Serving Suggestions?
As Scarlett O. would say: "I sweah, with God as my witness, I will neveh, eveh"...make seventy copies of a five page document again on that blankety-blank copy machine. It took me at least an hour, and now I have a four-inch stack of papers to lug to class on Friday.
Students should make their own copies of these Powerpoint documents, on their dime and their time. What I need (I think) is space and bandwidth on a server to house these files. The one where I keep Fragments may be adequate, I dunno. If I store it there just as the ppt file, I think a student could open it, go to "handouts" view, and print it --even from the library computers if they don't have Powerpoint on their personal computer. After a few students have printed copies, others could copy their copies. A copy could be filed (maybe?) at the library desk then, so hopefully there wouldn't be seventy downloads of the file.

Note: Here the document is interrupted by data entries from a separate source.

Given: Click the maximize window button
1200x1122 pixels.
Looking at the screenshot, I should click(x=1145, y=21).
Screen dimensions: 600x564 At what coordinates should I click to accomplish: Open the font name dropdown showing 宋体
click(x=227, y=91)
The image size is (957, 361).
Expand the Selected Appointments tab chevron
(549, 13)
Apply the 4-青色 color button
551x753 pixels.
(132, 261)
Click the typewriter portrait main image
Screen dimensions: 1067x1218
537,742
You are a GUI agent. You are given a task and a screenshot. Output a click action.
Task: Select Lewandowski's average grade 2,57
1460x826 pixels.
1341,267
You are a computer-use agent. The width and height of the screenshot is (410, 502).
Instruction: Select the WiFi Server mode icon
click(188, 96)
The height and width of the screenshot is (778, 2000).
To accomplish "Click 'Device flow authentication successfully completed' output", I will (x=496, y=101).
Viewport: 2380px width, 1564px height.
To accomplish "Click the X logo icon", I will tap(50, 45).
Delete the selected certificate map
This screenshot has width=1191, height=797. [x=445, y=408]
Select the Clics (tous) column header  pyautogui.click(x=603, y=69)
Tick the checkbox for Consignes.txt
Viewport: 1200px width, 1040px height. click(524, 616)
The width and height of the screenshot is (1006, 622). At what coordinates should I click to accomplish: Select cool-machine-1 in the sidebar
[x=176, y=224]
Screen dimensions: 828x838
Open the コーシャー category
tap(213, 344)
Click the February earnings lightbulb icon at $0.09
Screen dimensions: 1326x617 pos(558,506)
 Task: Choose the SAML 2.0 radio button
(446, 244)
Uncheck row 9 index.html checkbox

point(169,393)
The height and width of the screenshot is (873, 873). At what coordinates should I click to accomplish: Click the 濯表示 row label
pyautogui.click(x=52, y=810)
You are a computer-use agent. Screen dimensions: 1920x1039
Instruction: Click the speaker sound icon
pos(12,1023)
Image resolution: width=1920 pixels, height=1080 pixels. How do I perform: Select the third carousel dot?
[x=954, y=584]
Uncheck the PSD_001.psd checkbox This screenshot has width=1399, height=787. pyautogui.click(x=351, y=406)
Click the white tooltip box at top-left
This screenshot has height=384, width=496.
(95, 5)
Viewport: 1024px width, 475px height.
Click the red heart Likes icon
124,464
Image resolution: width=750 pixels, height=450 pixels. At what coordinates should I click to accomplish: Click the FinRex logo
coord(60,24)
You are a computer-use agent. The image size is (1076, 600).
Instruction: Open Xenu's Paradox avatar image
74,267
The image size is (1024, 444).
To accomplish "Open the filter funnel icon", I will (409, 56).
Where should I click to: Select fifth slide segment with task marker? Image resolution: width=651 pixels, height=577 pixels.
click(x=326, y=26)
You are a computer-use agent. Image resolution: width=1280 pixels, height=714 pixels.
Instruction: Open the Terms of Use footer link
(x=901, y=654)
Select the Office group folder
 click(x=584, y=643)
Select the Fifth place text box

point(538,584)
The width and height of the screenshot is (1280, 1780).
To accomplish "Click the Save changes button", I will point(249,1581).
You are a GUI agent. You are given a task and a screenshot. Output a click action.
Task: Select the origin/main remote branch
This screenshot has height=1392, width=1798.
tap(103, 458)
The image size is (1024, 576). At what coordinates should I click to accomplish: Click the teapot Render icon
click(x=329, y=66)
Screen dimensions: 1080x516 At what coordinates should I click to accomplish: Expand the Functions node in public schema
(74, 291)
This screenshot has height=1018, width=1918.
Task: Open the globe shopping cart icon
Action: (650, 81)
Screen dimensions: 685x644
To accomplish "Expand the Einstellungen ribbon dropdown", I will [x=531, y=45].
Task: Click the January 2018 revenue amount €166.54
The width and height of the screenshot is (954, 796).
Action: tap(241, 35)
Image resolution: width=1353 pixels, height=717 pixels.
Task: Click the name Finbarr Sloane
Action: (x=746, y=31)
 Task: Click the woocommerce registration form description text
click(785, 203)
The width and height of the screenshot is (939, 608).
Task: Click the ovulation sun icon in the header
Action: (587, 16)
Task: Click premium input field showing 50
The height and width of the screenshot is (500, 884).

If anybody has ideas, experience or suggestions, please let me know.
The university way seems unsatisfactory, involving converting Powerpoint through Frontpage to *.mht format, and I think, only opening to the slides view where one page of paper equals only one slide, vs 3 or more in the "handouts" view.
UPDATE: Yahoo Briefcase recommended by Chris O'D sounded like a good idea, but my buddy Bud in the RU library says yahoo access to files from the lib is forbidden. Shucks.
Comments
Hey Fred,
I am battling this problem at work, the marketing guys insist on making PowerPoint Presentations, and they just keep getting bigger and bigger. Then I get complaints of 'non-compatability' with older versions of PowerPoint, and some people not having it available at all.
Three things to suggest -
- Make your presentations HTML based instead, so you can have active links and such.
- Convert your PowerPoint to an Acrobat file when you are done.
- Microsoft offers a free PowerPoint Viewer.
ok, one more, I think I remember PowerPoint having the capability to save as an executable so you don't need anything to view it. But I don't have a copy of it here at home to test it. Maybe later on today I can see if thats the case.
Dave
Posted by: dave | August 26, 2004 7:51 AM
Yahoo gives you 30 MB of free storage space for files with the standard free Yahoo account. It's called Yahoo Briefcase.
Posted by: Chris | August 26, 2004 8:08 AM
Here is the URL http://briefcase.yahoo.com/
Posted by: Chris | August 26, 2004 8:09 AM
PowerPoint is so, so yukky -- see Edward Tufte's pamphlet that writes it off as Stalinist. I'm sorry they're making you do this. One of the guys at work has been told he HAS to, after all, do his presentation in PowerPoint next week, rather than actually speaking with, and engaging, his audience. He now has to reduce his talk to a series of bullet points that appear to flow in a sequence that is not borne out by, say, reality.
Posted by: Pica | August 26, 2004 10:08 AM
for a free solution, look here:
http://www.omniformat.com/
this will convert your ppt file to a pdf.
for a non free, but more feature rich solution,
think about getting some adobe software.
you should be able to get a good price with a teacher's discount:
http://www.journeyed.com/
Acrobat Pro only : $139.98
or, better deal, but higher price:
Creative Suite Premium edition : $388.98
combines full versions of:
# Adobe Photoshop CS
# Adobe Illustrator CS
# Adobe InDesign CS
# Adobe GoLive CS
# Adobe Acrobat 6.0 Professional.
--Jeremiah
Posted by: Jeremiah | August 26, 2004 9:57 PM
I've had good luck scanning course texts in as PDF files (so if you're able to do a conversion as suggested above . . .), and then you could either make them available as an electronic reserve through your library (if they have something along those lines), or else simply create a course blog (which is what I do), with clickable links to those PDF files that can be doled out throughout the semester? (You should, I would think, have some storage space through the institution where you work, where you can ftp the PDF files in some sort of www folder and then link to them from there.)